カルパナもその商談の場を見て、軽くため息をついた。
「こうなるだろうな、と思ってビュッフェ形式にしたんだよ、サビちゃん。式が終わったのに私達に気がついていないし、もう……」
ケラケラと明るく笑うサビーナだ。カルパナとゴパルの肩をポンポン叩く。
「そりゃ、金欠気味の次男坊と行き遅れ娘の結婚式だし。お祝いムードはそれほどでもないわよね。レカっちの時もそうだったけどさ」
その通りなので、ぐうの音もだせないゴパルとカルパナである。軽いジト目になったカルパナがサビーナに聞く。
「最後はサビちゃんの番だけど、結婚式はいつするの?」
サビーナが軽く腕組みをして考え込んだ。
「うーん……ワシも石さんも、ディナーとか会食の予約があるのよね。思い切って一ヶ月くらい休店にするしかないかも。その間に全部済ませておきたいし」
そう答えてから、ニヤニヤ笑顔をカルパナとゴパルに向けた。
「お二人さんも、今晩は頑張りなさいよ。それと食べ過ぎには注意しなさい。途中で眠くなって、気がついたら朝……なんて事にもなりかねないからね。そうなったら、そうなったで面白いけどさ」
カルパナが顔を真っ赤にして両手をバタバタ振った。
「サビちゃん!」
ゴパルも顔を真っ赤にして、フラフラと頭を振っている。そんな二人をからかって満足したサビーナが、調理場からの呼びかけに応えた。

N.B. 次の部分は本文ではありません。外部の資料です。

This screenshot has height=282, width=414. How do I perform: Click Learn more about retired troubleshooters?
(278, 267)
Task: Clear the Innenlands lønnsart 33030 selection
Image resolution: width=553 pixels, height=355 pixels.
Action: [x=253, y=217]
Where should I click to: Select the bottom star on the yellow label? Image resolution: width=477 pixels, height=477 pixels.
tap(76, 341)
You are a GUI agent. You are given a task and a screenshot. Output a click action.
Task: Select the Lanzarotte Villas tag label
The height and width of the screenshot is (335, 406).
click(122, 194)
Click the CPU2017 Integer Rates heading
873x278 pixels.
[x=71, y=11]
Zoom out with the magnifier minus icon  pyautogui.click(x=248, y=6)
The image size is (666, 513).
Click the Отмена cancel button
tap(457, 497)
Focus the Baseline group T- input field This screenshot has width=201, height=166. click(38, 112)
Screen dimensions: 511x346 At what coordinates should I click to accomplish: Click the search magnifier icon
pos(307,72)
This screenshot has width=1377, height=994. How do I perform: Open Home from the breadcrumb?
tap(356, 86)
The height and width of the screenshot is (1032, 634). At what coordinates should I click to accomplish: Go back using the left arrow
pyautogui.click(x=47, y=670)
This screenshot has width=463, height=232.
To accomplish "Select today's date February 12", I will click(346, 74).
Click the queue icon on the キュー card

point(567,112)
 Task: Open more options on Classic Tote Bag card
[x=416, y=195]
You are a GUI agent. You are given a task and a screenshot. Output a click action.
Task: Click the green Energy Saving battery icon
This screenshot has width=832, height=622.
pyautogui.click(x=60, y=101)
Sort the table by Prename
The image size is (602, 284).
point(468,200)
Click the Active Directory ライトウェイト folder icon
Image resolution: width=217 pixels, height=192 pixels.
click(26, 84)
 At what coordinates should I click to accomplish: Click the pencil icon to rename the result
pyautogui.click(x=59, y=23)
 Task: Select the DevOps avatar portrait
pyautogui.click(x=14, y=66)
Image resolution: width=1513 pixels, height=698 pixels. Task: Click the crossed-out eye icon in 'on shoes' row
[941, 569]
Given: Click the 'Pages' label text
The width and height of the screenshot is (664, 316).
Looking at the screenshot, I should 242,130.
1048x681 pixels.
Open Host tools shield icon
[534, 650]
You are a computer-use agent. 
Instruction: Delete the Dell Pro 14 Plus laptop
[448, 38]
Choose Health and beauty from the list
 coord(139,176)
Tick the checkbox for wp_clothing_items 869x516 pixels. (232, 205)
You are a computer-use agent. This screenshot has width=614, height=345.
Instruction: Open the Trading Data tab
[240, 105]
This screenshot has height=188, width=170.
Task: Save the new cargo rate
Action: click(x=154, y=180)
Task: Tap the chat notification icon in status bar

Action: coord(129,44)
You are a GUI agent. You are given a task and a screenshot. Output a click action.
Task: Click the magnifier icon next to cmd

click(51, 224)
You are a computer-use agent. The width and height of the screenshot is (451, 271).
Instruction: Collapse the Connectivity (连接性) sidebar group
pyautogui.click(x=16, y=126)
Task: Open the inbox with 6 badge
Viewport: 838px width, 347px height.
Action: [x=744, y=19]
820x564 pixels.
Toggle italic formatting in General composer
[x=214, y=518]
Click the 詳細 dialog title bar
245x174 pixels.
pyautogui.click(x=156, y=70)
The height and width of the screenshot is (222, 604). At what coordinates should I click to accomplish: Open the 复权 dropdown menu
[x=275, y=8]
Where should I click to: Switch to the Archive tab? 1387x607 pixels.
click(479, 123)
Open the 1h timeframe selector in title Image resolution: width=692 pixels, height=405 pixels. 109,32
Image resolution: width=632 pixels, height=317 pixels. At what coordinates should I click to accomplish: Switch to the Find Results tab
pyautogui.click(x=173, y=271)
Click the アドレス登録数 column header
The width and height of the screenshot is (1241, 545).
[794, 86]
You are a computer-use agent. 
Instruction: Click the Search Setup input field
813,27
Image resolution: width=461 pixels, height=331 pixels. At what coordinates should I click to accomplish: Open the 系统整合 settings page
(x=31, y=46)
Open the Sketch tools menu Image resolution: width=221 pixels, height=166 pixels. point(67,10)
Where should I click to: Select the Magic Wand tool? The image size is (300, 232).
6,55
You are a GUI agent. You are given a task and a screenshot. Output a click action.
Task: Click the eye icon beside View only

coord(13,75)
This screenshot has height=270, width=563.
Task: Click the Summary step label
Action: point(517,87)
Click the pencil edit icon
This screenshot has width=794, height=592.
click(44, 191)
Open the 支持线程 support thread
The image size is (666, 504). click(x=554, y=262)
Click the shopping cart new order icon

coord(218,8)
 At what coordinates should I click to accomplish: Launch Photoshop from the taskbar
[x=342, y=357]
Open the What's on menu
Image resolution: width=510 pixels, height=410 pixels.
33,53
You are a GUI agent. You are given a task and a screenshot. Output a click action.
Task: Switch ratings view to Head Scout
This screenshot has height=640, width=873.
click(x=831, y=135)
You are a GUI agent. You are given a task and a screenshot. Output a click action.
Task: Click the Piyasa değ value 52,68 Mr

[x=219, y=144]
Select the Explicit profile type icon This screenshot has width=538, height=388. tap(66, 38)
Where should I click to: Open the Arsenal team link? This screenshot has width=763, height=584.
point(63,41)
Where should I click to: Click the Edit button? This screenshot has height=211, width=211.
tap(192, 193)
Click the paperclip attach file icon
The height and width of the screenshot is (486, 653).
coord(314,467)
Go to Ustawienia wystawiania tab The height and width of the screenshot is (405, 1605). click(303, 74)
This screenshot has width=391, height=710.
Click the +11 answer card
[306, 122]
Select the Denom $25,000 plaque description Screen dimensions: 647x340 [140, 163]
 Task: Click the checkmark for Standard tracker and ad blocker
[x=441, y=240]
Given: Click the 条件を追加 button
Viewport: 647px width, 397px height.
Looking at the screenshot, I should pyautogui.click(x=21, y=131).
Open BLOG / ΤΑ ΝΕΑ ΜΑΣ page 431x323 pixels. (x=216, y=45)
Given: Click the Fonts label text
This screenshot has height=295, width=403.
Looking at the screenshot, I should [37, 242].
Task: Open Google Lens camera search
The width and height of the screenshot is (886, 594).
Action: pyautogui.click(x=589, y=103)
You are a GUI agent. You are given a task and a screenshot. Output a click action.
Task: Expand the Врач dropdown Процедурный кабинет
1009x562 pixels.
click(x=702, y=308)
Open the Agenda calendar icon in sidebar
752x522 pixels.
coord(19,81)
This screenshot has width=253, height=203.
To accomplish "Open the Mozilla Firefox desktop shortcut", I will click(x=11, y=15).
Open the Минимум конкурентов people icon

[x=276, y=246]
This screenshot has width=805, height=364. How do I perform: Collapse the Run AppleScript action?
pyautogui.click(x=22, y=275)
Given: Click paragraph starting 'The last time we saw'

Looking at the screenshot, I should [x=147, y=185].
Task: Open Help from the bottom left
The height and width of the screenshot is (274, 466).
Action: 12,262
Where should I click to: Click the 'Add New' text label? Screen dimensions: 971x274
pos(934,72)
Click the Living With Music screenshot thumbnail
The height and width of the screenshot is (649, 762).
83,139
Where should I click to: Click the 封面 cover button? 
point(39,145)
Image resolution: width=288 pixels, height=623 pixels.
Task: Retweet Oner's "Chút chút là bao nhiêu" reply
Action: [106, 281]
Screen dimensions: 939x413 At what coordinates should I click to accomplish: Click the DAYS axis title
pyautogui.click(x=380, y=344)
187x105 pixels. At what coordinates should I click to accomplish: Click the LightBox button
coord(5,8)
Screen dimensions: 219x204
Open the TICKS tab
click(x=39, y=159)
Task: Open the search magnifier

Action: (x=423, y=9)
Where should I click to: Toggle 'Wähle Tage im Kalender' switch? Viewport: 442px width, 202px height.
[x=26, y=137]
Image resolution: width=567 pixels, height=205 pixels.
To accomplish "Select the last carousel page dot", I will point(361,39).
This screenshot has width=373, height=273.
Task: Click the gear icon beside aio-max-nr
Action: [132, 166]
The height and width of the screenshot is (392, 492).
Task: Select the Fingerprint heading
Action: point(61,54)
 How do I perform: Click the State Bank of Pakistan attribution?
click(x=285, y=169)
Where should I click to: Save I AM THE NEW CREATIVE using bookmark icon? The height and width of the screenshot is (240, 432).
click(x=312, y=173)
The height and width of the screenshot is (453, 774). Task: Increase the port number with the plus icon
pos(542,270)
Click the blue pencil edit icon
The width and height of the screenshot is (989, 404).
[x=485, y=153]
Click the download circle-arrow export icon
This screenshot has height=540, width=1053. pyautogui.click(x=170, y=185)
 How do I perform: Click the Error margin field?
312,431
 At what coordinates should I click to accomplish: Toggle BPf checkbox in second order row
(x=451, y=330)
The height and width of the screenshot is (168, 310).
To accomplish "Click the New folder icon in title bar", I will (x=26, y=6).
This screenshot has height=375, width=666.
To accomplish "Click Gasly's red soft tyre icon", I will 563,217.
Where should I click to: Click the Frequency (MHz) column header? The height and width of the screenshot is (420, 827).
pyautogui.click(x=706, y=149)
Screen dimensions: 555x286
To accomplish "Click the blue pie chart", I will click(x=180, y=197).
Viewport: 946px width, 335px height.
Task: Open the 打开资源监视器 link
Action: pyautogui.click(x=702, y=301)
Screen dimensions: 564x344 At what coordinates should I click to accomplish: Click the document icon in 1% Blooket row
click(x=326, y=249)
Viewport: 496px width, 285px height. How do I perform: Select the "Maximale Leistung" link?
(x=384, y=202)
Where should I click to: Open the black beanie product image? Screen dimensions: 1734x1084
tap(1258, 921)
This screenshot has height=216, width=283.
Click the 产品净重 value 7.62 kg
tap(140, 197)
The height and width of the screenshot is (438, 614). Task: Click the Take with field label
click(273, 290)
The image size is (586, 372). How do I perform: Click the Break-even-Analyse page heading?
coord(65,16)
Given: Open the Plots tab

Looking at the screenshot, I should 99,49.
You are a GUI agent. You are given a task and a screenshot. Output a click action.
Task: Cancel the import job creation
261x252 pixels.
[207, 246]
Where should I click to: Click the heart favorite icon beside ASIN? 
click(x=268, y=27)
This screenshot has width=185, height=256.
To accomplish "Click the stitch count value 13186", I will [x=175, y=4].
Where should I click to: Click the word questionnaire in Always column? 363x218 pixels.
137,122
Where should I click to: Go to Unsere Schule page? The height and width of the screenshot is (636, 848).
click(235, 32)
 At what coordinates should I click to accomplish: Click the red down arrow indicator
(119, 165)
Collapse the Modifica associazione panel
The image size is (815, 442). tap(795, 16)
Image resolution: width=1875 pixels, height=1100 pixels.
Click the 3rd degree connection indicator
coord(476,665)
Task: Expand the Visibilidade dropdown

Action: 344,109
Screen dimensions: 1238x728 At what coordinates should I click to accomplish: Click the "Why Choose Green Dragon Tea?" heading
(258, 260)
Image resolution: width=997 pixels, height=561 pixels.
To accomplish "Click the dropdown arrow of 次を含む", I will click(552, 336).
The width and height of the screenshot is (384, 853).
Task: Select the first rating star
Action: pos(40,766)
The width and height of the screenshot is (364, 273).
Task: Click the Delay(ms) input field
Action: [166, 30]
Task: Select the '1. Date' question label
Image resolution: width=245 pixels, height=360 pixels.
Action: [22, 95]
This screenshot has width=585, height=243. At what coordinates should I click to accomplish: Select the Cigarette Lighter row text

「おっと、退散するか。ブミカさんが大忙しだ。ったく、グルン族とマガール族が大挙して押し寄せ過ぎなんだよな、もう」
パン工房長とシャンジャ郡のシャム達も到着したらしい。
サビーナを見送ったゴパルとカルパナが、紙皿に盛った料理を手にして顔を見合わせた。ゴパルがようやく目の泳ぎを抑えて、カルパナに微笑む。
「ふつつか者ですが、よろしくお願いします、カルパナさん」
カルパナも照れながらうなずいた。
「私の方こそ、よろしくお願いしますね、ゴパル先生」
そう答えてから、少し困ったような表情になった。
「サビちゃんの言う事も納得なんですよね……朝から大忙しでしたし。実は既に少し眠気を感じていまして。あまり食べない方がいいのかな」
ゴパルが否定的に首を振った。
「でも食べておかないと、夜中に二人でレイクサイドへ買い食いしに行く事になりますよ」
その状況を想像して、クスクス笑いあう二人であった。